Ecotricity snaps up solar business from struggling SunEdison

Ecotricity has taken its first step into the UK domestic solar market, with the acquisition of the home rooftop solar business of troubled US company SunEdison.

The move will see Ecotricity enter the domestic solar market for the first time

The move will see Ecotricity enter the domestic solar market for the first time

SunEdison this week filed for bankruptcy protection in the US, after a two-year, $3.1bn acquisition binge that “drove its debt to unmanageable levels and sent investors running for the exits”.

The firm had built a portfolio of nearly 1000 rooftop solar installations in the UK, before it exited the economy in 2015, blaming the Government’s feed-in-tariff changes.

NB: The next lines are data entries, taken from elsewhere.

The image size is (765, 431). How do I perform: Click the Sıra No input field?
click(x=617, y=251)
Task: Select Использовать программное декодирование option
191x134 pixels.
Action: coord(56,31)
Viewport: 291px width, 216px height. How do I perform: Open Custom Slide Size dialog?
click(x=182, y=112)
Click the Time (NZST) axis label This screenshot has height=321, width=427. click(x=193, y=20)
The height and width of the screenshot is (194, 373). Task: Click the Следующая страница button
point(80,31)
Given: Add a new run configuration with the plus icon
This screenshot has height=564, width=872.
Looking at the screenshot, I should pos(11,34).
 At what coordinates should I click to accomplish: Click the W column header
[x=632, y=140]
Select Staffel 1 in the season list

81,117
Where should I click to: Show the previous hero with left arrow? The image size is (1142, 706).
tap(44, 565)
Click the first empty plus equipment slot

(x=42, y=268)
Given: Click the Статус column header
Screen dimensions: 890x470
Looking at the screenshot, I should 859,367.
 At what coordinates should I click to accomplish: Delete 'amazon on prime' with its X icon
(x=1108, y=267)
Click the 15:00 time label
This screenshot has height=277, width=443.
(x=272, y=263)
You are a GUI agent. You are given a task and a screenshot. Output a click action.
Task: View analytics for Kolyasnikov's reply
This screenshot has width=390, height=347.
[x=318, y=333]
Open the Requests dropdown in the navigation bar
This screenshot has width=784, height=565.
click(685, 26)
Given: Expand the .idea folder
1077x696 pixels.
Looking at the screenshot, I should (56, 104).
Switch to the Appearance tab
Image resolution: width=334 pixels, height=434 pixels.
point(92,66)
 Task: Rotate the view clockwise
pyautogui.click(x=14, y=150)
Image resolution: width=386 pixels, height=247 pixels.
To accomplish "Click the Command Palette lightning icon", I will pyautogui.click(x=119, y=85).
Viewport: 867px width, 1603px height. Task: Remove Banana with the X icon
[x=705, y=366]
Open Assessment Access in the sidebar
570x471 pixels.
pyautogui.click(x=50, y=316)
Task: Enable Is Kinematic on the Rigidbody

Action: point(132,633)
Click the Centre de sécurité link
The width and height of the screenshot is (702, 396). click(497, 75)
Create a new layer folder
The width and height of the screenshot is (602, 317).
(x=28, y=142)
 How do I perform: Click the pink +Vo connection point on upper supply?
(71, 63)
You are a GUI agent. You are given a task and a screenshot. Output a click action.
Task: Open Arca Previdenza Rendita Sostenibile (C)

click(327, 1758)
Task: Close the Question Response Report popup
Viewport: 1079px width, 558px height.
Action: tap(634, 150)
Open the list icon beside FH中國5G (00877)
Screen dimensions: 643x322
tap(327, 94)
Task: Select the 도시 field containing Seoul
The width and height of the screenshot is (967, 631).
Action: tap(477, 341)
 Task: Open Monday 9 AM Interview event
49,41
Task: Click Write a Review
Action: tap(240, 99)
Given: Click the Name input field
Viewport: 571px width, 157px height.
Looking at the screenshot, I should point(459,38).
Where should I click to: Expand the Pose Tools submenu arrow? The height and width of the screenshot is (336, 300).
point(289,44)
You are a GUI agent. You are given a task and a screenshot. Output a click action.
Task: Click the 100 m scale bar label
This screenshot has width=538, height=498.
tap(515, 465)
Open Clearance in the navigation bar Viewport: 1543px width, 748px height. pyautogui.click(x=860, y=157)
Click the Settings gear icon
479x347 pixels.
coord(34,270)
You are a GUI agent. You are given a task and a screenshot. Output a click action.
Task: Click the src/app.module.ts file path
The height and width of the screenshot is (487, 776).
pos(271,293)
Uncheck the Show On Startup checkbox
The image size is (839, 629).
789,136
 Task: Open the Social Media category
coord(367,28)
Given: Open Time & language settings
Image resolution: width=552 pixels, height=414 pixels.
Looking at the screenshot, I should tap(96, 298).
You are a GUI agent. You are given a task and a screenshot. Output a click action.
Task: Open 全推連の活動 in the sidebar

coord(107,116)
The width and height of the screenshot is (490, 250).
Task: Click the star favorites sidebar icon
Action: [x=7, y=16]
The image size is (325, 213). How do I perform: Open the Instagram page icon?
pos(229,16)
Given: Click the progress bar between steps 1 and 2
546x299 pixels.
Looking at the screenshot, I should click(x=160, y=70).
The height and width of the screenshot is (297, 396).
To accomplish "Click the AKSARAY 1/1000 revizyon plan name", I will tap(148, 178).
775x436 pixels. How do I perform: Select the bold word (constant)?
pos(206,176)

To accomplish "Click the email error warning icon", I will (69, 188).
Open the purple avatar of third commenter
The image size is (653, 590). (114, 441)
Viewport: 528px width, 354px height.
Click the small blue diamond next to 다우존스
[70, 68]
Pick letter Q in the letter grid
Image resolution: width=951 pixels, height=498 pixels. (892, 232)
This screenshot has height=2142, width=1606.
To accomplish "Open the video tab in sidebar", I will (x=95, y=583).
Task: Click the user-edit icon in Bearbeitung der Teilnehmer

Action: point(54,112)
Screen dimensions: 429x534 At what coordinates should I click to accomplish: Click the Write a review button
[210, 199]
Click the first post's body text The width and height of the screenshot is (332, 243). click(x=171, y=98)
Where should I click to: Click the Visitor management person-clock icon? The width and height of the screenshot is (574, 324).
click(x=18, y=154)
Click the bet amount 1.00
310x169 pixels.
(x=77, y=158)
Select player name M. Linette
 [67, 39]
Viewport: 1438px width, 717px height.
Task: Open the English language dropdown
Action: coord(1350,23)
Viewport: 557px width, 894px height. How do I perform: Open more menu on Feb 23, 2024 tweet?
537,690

Ecotricity founder Dale Vince said the acquisition was an “exciting and important step” for the company.

“The Government’s cuts to the feed-in tariff, and its broader attack on the renewables industry, have caused a significant problem for companies like SunEdison: we have seen some go bust and others quit the UK market as a result, losing a lot of jobs as a result,” he said.

“This is our first step into the domestic solar market, and as the price of the technology continues to fall, we’re confident that it’s only a matter of time before we can resume the work SunEdison started and help more homes take advantage of solar power.”

Green gas mill

Ecotricity has also announced this week that it is considering an appeal against Winchester City Council’s decision to reject its planning application to build a green gas mill at Sparsholt College in Hampshire.

The firm had hoped to finance and build the mill with an initial £10m investment, and also help fund the development of a renewable energy academy.

Vince said the firm was “surprised and disappointed” at the decision. “The irony here is that if this was a fracking site, which would cause significant environmental damage and public health risks – local people would not have had a say at all,” he said.

“If we’d gained approval, we would have injected £3m into the local economy every year, created new jobs, supported existing farming jobs, created new wildlife habitats, and built a new training centre for the college – all without the risks of fracking.

“As a country, we’re going to miss our 2020 target of providing 15% of our energy from renewables, and this is exactly the kind of project that could have helped us reach it – it’s a shame, but we will review the decision and see about the possibility of an appeal.”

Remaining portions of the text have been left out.